A member of the Hexagon’s manufacturing intelligence division, Keith Hanna, told MailOnline:
There’s been much discussion about the decision to hold the games in the Tokyo summer. These simulations show the extreme conditions that athletes will be competing under. Athletes are accustomed to pushing themselves to the limits and these simulations show how racing conditions impact performance as well as the risks undertaken when the human body is pushed to extremes.
What’s most interesting is the small margins of change – a couple of degrees shift in temperature can have a huge impact, so it’s only a matter of time to see whether we edge over that 39°C core temperature ‘tipping point’.
Tokyo’s summer weather conditions and the impact it will have on the athletes has been a growing concern, with experts having warned against running in the type of heat and humidity that athletes are facing.
Tokyo’s temperatures in the past two months are the highest of any Olympics host going back to 1984. And despite another Games having been rescheduled to October in 1964 over concerns for the heat, Tokyo 2020 has gone ahead.
After taking two breaks and being asked if he could continue to play, tennis player Daniil Medvedev spoke out against the weather conditions of the Games, ‘If I die, who’s responsible?’ Medvedev played in 30°C heat earlier today, however according to weather apps, the temperature was said to have felt closer to 36°C.
In her quarter final match against the Czech Republic’s Marketa Vondrousova, Spanish tennis player Paula Badosa had to retire due to the unbearable weather conditions. She ended her first set having lost 6-3. The temperature of the sand at Shiokaze park has also resulted in staff having to hose it down, after Beach Volleyball players complaining it is too hot to stand on.
Due to the current temperatures in Tokyo, and warnings from the environment ministry’s colour-coded scale system, residents have been advised to not exercise outdoors.
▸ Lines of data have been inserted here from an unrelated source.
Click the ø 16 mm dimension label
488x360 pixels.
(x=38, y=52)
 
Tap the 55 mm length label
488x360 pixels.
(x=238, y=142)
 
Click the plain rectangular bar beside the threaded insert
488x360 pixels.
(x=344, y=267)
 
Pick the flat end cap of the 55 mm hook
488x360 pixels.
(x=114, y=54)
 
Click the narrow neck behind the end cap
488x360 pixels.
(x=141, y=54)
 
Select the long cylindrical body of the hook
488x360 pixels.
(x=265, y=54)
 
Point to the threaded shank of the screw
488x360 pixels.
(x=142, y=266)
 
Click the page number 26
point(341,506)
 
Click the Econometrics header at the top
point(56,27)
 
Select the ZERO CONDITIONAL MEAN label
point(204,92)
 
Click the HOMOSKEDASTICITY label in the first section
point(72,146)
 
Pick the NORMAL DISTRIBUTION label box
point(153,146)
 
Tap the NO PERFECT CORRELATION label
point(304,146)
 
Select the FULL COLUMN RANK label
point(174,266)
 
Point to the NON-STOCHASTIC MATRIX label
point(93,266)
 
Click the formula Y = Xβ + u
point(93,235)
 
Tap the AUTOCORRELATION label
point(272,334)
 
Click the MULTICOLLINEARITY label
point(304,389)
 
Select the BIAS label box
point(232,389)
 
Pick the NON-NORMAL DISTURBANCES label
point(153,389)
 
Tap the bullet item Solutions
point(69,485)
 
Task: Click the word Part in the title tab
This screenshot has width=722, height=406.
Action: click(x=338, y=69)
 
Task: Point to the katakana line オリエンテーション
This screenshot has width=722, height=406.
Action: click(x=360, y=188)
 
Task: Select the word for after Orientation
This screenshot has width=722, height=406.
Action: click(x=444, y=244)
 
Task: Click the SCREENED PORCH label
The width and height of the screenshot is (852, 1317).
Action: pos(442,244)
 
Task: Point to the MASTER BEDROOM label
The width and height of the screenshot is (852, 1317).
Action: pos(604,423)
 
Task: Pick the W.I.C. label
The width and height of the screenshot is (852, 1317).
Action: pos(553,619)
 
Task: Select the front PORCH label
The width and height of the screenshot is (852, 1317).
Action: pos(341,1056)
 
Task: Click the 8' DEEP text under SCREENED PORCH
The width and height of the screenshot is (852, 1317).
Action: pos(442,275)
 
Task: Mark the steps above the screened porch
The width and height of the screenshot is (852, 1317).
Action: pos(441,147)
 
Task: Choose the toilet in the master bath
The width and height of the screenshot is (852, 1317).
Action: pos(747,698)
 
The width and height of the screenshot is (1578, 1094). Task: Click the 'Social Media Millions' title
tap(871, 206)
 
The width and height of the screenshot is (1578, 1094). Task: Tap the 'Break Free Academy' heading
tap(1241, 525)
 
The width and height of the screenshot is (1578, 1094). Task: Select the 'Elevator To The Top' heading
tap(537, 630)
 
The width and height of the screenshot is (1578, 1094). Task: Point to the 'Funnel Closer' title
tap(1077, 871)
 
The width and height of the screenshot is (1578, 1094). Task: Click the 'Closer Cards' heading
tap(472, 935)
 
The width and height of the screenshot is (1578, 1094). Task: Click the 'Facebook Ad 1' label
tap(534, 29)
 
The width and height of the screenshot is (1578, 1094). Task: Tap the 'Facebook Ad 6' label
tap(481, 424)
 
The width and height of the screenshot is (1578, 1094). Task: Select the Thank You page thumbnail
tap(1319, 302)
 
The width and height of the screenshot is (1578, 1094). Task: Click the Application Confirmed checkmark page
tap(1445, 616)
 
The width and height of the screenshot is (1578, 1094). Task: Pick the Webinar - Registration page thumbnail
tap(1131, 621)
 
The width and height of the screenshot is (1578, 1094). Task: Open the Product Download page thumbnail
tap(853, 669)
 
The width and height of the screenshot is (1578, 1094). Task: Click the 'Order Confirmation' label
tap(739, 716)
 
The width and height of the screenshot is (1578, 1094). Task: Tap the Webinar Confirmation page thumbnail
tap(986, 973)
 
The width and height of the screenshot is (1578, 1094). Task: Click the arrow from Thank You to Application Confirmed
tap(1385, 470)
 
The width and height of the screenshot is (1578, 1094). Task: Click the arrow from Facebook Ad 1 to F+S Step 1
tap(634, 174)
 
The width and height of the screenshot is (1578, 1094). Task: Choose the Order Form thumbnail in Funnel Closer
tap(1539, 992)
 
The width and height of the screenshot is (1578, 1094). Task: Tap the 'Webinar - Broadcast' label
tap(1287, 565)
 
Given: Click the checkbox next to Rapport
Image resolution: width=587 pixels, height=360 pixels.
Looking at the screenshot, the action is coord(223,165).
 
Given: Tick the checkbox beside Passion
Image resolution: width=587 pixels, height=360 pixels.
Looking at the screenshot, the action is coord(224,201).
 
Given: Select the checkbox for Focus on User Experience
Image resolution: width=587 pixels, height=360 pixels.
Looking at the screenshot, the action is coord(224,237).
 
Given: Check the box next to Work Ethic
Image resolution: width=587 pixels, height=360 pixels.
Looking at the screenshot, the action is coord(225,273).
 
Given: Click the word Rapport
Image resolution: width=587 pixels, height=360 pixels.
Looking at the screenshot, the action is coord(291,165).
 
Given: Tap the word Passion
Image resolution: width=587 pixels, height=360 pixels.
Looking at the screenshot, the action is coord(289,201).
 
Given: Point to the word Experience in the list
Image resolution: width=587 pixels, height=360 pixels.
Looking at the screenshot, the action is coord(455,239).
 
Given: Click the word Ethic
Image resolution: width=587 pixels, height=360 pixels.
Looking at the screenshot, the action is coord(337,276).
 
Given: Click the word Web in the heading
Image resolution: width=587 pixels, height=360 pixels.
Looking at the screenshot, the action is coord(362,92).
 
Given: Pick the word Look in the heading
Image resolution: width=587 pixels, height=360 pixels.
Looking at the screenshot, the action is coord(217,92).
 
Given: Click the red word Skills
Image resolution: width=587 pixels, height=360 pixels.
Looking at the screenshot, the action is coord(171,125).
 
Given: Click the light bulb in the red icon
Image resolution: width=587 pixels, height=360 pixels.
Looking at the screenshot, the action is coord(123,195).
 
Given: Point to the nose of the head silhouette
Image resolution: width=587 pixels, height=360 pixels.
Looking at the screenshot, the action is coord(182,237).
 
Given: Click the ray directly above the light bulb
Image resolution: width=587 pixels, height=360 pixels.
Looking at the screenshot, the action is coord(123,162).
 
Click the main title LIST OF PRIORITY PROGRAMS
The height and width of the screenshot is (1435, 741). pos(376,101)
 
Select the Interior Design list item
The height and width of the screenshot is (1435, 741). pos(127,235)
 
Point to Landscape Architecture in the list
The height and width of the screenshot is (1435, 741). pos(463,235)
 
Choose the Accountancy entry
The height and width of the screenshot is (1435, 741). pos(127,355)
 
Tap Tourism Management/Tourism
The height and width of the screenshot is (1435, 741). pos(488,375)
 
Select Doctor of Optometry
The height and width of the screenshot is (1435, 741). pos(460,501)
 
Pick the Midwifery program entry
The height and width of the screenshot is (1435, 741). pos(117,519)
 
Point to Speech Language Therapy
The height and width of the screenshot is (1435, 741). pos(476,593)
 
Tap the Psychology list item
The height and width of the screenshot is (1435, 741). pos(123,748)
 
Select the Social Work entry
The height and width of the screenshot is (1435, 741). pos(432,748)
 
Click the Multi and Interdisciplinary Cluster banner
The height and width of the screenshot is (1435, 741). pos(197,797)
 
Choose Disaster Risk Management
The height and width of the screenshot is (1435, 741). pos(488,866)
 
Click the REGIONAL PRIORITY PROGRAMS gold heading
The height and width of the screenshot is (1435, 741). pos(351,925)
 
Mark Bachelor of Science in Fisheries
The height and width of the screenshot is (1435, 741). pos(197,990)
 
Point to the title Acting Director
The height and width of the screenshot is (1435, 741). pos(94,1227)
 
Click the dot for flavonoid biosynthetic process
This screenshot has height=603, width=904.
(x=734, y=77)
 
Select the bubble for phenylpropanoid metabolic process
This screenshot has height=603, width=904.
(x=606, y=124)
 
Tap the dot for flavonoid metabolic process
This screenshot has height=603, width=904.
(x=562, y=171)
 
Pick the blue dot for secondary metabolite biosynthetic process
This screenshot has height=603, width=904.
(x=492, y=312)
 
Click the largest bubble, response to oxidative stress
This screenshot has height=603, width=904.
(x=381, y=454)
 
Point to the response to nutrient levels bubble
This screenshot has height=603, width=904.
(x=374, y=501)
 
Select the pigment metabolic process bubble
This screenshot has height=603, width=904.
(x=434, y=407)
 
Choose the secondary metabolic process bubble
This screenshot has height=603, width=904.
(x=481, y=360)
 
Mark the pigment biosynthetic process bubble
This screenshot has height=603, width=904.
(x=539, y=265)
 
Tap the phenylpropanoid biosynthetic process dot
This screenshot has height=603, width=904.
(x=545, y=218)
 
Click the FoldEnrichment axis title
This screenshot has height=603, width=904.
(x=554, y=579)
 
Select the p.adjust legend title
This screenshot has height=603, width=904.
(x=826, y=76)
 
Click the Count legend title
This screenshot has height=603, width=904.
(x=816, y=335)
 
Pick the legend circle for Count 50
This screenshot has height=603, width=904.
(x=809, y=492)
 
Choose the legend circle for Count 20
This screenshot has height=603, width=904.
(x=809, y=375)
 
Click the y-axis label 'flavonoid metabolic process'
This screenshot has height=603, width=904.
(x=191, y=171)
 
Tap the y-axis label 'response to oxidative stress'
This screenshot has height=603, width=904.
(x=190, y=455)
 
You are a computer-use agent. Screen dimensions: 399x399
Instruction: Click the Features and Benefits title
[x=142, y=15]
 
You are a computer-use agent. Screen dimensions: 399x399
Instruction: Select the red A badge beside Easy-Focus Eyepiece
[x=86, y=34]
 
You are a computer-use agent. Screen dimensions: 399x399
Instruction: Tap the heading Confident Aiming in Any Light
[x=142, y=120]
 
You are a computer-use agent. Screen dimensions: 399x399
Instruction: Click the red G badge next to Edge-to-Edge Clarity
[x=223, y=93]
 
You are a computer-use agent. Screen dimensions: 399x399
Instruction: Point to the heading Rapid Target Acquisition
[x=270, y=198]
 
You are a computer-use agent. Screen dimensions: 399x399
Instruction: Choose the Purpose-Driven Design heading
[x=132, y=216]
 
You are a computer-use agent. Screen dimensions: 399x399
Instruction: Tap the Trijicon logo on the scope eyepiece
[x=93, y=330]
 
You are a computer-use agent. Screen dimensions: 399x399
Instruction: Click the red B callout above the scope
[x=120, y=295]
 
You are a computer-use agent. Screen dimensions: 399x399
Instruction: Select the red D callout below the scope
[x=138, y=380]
In 2019 in Japan, 71,000 people received medical care due to heatstroke, and from June to September 118 deaths were reported to be associated with the heat. In 2020, 65,000 people sought medical treatment and 112 deaths occurred, most likely only lower due to the coronavirus pandemic.
Chairman of the Tokyo Medical Association, Haruo Ozaki said: ‘Holding the Games during July and August… was a serious issue even before the coronavirus pandemic. There are still high risks of heatstroke at events such as competitive walking, triathlon and beach volleyball.’
Athletes are not only competing with one another, but are having to contend with extremely challenging weather conditions as well; the forecast for both temperature and humidity levels unfortunately do not look like they are going to improve anytime soon.